La rottura del compromesso democratico operata dalla borghesia
capitalistica significa in realtà un attacco diretto alla democrazia,
perché quelle politiche economiche degli anni Novanta, esattamente come
le politiche di Berlusconi ieri e di Monti oggi, non si fanno, non si
possono fare, in un quadro di vera democrazia. E infatti l’attacco più duro ci venne portato sul terreno istituzionale, in quel punto vitalissimo e cruciale che sono le leggi elettorali,
cioè le regole del gioco. Il quadro politico in cui Rifondazione
dovette muovere i primi passi è stato segnato non solo dall’attacco al
lavoro e dai “massacri sociali” dei vari Governi Amato e Ciampi e
Berlusconi e Dini (quest’ultimo col voto di fiducia anche di un deputato
pugliese, che noi con generosità comunista non espellemmo: e
sbagliammo), ma appunto anche dall’attacco alla democrazia cioè alla proporzionale (proporzionale
significa solo, ricordiamocelo, che il numero dei parlamentari eletti è
in proporzione al numero dei voti ricevuti).
E fu il PDS di Occhetto, in prima persona, a raccogliere le firme
insieme a Segni per abbattere la legge elettorale proporzionale, che è
il fondamento necessario (e direi: logico) di tutto l’impianto della
nostra democrazia costituzionale; e fu D’Alema a concordare addirittura
con Berlusconi un’ipotesi di Repubblica presidenziale e non più
parlamentare (che poi Berlusconi, non D’Alema, fece saltare).
Riguardando anche autocriticamente alla nostra storia di Rifondazione, dobbiamo tuttavia riconoscere che la
gabbia del sistema bipolare che si cercò di imporre con ogni mezzo al
Paese rappresentò per i comunisti un problema oggettivamente gravissimo:
al di là dei limiti di direzione politica, che certo ci furono e furono
gravi, quel bipolarismo forzoso costringeva a oscillare fra
l’inefficacia del settarismo e l’inefficacia dell’opportunismo (e anche
le 8 scissioni, 8!, che abbiamo subito in venti anni sono state quasi
sempre legate a questo problema del bipolarismo coatto).

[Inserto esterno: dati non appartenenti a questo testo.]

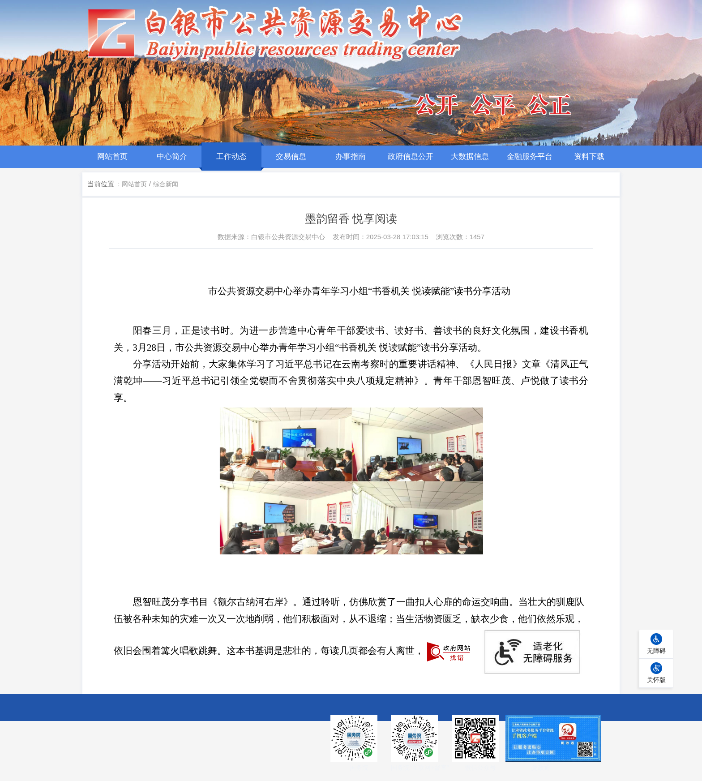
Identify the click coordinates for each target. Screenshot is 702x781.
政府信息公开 (410, 156)
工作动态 (231, 156)
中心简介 (172, 156)
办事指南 (350, 156)
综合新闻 (165, 184)
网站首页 (112, 156)
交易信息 (291, 156)
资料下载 (589, 156)
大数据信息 (470, 156)
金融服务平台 (529, 156)
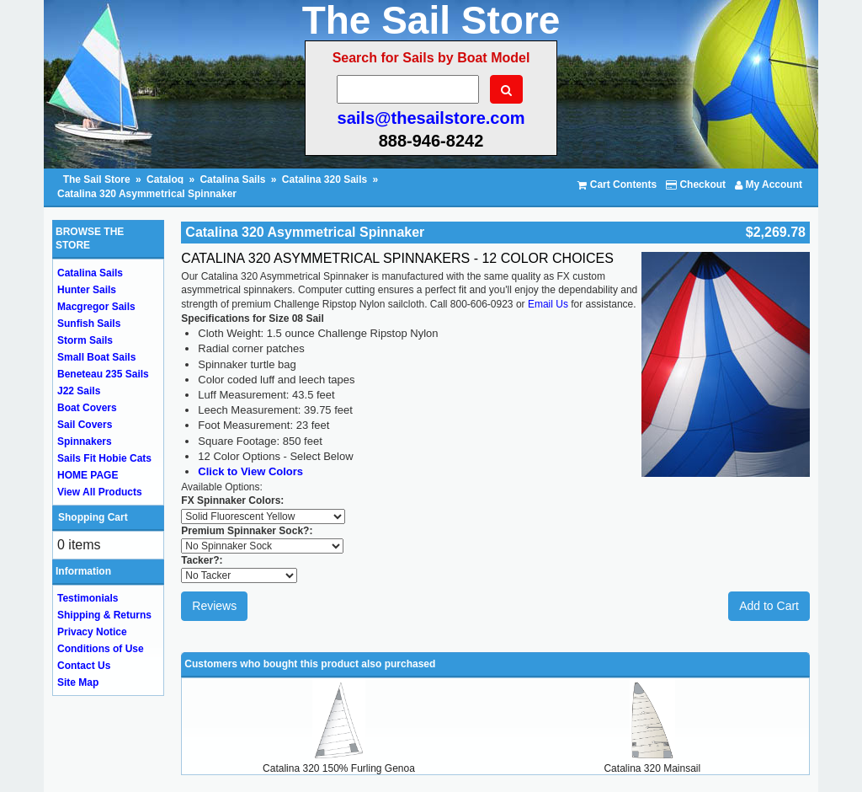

Oggi, nella stessa logica antiproporzionalista e antidemocratica vanno
gli orrendi premi di maggioranza che si sommano agli orrendi
sbarramenti nell’orrenda legge elettorale “porcellum”, una legge che il
PD si è guardato bene dal modificare perché in realtà gli andava più che
bene. Eppure con la proporzionale Berlusconi sarebbe stato addirittura impensabile,
e solo i trucchi della legge elettorale gli hanno consegnato una
schiacciante maggioranza di seggi pur non avendo egli superato mai il
37,8% dei voti espressi, mentre con quella legge elettorale non hanno
neppure un rappresentante i partiti con meno del 4% dei voti alla Camera
(che diventa addirittura l’8% al Senato); il 4% dei voti significa, non
dimentichiamocelo mai, circa due milioni di voti espressi: e perché mai
due milioni di votanti … meno 1 non debbono avere nessun
rappresentante? È una autentica vergogna!